Ich umrunde das entlegene Ende des Spielfelds ein
weiteres Mal und laufe weiter, mit Blick auf die Schule. Das Gebäude erscheint mir viel kleiner und zahmer als am Anfang. Aus der Entfernung sieht es fast aus, als könnte ich auf dem Schuldach sitzend Richtung Sonne reiten.
»Halt durch, Ani!«
Somes steht am Rand und will mich motivieren. Mir gelingt ein gequältes Lächeln. Ani. Es ist seltsam, dass ich mich all die Jahre so gegen diesen Namen gewehrt habe und ihn jetzt doch mag. Damals machte mich der Name zur Außenseiterin, unterstrich, wie braun meine Haut war, drohte, mich zur Immigrantin zu stempeln. Aber jetzt wirkt der Name so passend. Ani. Natürlich. Mein abgekürzter indischer Name, für mein verstümmeltes indisches Ich.

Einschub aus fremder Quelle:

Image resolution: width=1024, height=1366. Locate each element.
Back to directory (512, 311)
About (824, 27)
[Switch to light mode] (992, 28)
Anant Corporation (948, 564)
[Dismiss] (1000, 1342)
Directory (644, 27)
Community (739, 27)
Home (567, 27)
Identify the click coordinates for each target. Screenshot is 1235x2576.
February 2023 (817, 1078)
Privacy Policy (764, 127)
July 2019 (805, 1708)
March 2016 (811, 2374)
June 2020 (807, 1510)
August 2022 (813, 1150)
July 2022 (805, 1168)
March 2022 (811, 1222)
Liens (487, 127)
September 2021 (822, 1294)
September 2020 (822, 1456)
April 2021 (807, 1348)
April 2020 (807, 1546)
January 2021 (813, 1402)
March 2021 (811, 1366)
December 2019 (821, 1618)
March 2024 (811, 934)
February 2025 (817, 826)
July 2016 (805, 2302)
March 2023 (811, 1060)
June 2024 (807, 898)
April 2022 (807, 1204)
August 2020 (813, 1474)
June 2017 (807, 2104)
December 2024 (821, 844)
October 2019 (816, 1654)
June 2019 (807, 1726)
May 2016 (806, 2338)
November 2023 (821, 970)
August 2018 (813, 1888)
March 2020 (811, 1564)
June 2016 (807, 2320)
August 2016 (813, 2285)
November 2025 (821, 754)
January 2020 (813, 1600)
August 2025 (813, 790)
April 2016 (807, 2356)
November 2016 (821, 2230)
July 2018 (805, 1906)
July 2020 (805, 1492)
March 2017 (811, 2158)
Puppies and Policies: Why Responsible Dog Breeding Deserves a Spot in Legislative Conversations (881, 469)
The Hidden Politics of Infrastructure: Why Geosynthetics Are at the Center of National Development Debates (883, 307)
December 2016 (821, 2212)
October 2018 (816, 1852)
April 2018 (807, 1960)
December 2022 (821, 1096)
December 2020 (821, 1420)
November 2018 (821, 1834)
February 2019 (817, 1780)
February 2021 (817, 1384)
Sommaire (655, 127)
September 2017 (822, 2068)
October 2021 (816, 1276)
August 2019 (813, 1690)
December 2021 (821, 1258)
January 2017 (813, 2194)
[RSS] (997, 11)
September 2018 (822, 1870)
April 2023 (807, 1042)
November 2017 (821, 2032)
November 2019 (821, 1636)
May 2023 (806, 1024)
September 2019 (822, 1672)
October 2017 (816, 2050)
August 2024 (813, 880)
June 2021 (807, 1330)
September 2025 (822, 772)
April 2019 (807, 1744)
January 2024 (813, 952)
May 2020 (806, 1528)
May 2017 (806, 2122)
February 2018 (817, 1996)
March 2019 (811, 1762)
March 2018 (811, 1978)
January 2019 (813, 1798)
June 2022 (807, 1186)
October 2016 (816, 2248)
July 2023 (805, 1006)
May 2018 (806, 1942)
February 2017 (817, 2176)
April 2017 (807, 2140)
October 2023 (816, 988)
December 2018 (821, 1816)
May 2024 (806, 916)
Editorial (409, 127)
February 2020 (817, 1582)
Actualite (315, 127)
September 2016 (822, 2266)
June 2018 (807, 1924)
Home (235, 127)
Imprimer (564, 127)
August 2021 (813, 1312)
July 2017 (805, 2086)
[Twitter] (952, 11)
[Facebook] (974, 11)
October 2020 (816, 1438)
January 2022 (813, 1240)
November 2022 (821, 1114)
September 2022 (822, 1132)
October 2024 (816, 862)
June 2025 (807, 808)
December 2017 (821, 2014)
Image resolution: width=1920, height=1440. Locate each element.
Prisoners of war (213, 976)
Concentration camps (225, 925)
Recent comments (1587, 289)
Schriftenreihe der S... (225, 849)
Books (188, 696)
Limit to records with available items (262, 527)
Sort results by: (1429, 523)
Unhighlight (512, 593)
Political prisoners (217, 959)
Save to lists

Ich laufe schneller und verkürze die Distanz zu Keds, der vor mir läuft. Nach 19 Runden ist er mir immer noch ein gutes Stück voraus, aber er hält den Kopf nicht mehr so aufrecht, wird langsamer, sein T-Shirt ist tropfnass. Es ist komisch, dass mich dieser Anblick noch vor Kurzem berührt hat und mir jetzt gar nichts mehr ausmacht. Seltsam, dass es gar nicht schwierig war. Wir spielen zusammen Tennis, laufen zusammen, amüsieren uns, sprechen über Hausaufgaben und Kricket und Papa und Nikki und über all die anderen Dinge, die ich früher in mich hineingefressen habe.
Er hört meine Schritte und dreht sich kurz zu mir um. Dann beschleunigt er. Ich senke den Kopf und werde ebenfalls schneller. Ich kann sehen, wie erschöpft er ist. Dann überhole ich ihn.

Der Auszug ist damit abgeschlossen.